The photo above, attributed to Life Magazine, shows a pregnant Mrs Kennedy at the Tiffany Ball  in Newport, in 1957.  The designer is not named, but it was unusual to see Mrs Kennedy in something this detailed, as she began to favor simple, classic lines later on.  This dress is just lovely, though, with its beading and shirring and, unbelievably, it's not French.  It's Italian, by Sorelle Fontana.  Of course, this was before her husband became a candidate for the presidency, and before her dispute with Mrs. Nixon began.  Fontana, of course is remembered not only for ball gowns made for such beauties as Ava Gardner and Princess Grace of Monaco, but also for making the wedding dress for Audrey Hepburn, before she called the whole thing off.

Look at this lovely dress, which is now housed in the John F. Kennedy Library.  Looks like I need to make a trip to Boston.


Saturday, May 17, 2014

Pucci, or Not Pucci?

I was watching Mad Men last week (of course), and was taken, like many, by Meghan's dress in the house party scene.  It has widely been said to be a Pucci.

I posed the idea on another blog that unlike what most people have said, that it's not an actual Pucci.  I've looked at numerous screen shots of this dress, and haven't seen the "Emilio" signature that Pucci used to sign his prints.  I finally gave up, thinking I must be missing something, because numerous people have called it an actual Pucci.  But then I found these ads from a McCall's magazine, which are "based on an Italian design":




Because I'm me -- meaning, insanely curious -- I started wondering if these patterns are based on a Pucci design.  I've come to decide that they are.  Yes, Pucci made some patterns for McCall's later in the 50s, but the ones shown are earlier.

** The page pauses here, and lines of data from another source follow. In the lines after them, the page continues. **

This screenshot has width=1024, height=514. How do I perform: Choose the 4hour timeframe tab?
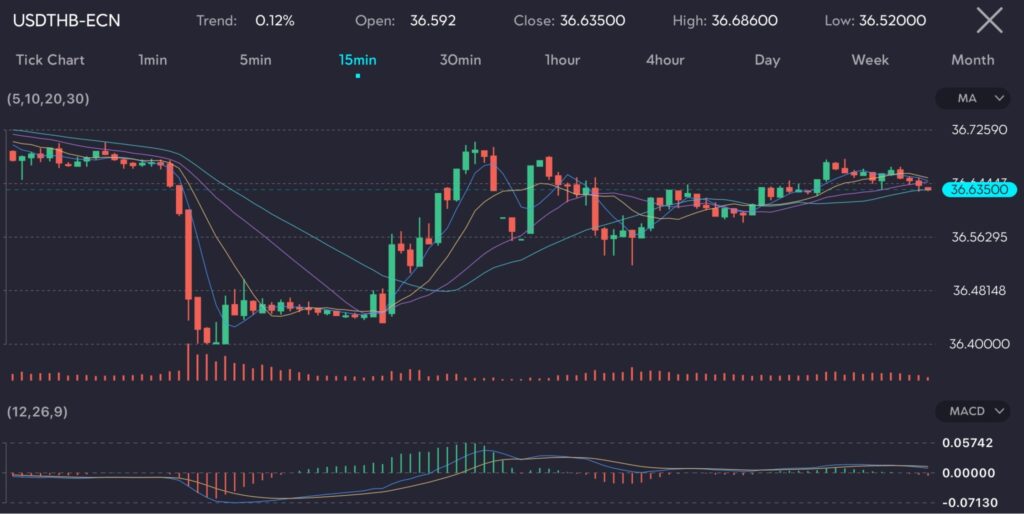coord(665,60)
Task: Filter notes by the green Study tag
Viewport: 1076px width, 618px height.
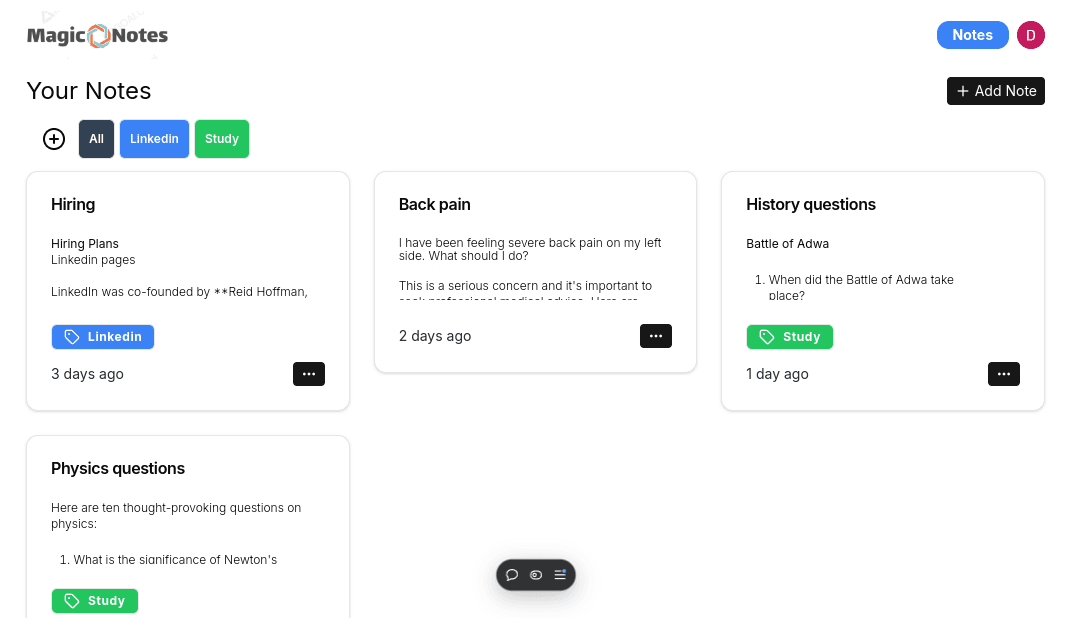Action: click(x=222, y=139)
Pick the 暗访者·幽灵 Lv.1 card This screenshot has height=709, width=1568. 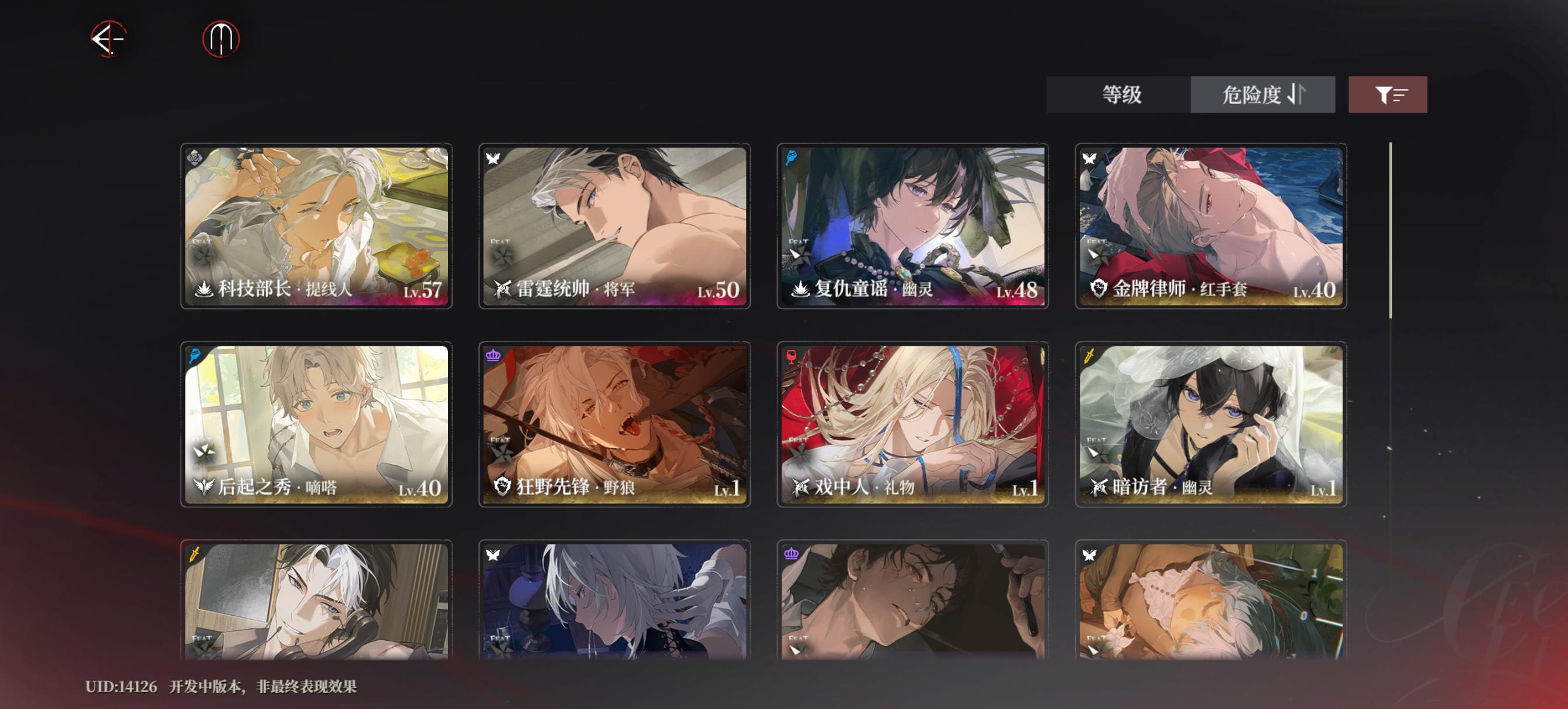point(1210,424)
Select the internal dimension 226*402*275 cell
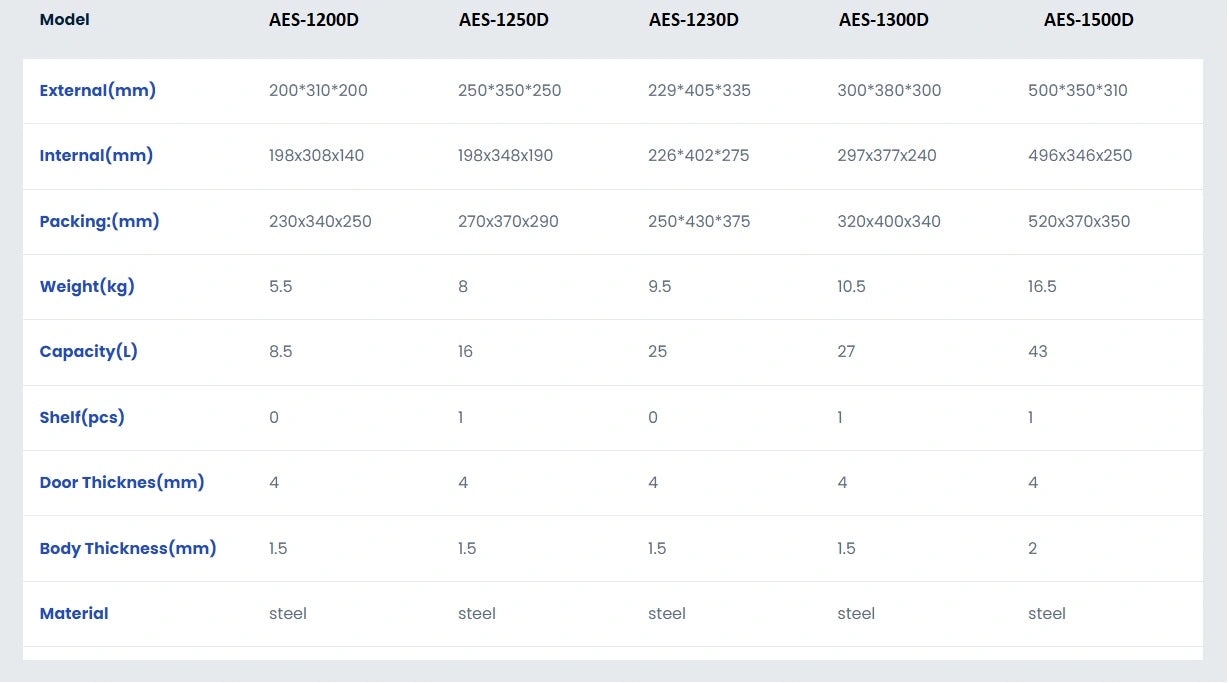The image size is (1229, 683). (x=698, y=156)
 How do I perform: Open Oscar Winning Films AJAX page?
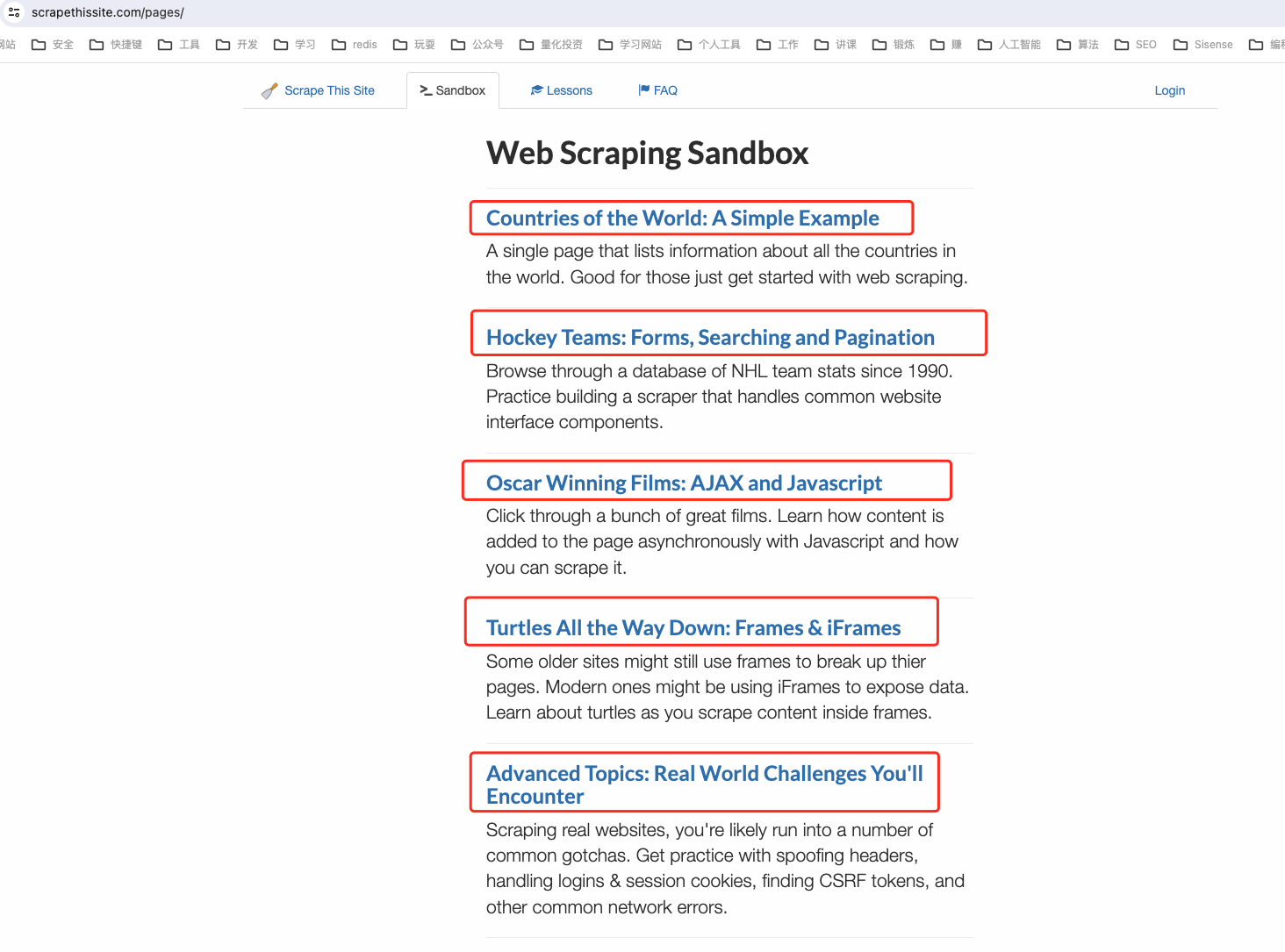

Perhaps McCall's couldn't make a deal with him yet.  Perhaps they didn't realize the scope of his popularity till Sophia and Marilyn started wearing him.  In either event, I'm pretty sure that these patterns are based on Pucci designs.  I could be wrong, of course, but I'm going with it.

Which gets us back to Meghan's dress.  Again, I'm pretty sure it's NOT Pucci.  I don't see a signature on it, AND the AMC site, calls it a "Pucci-like" dress.  I'm thinking that if they actually put her in a real, vintage Pucci, they'd call it one.  And if they did, the vintage world should be upset, because a true vintage Pucci should be in a museum, or at the very least, not handled without gloves, much less worn on a hot film set.  So now  I can sleep, not worried about the fate of a Pucci.

And by the way, did you know that Emilio Pucci created capri pants?  He was, of course, from the isle of  Capri.  He was known for designing comfortable clothes.  His dresses were usually constructed of silk jersey -- Diana Vreeland said it was like wearing nothing at all.  So should we be surprised that he would create capri pants, which are perfect for beach and resort wear?  I think not.

I'll leave you with a photo of Marilyn, in Pucci.  Only she could rock a plain orang top like this, and make it so sexy.  That is, of course, thanks to the construction, good foundation garments, and that Marilyn mystique.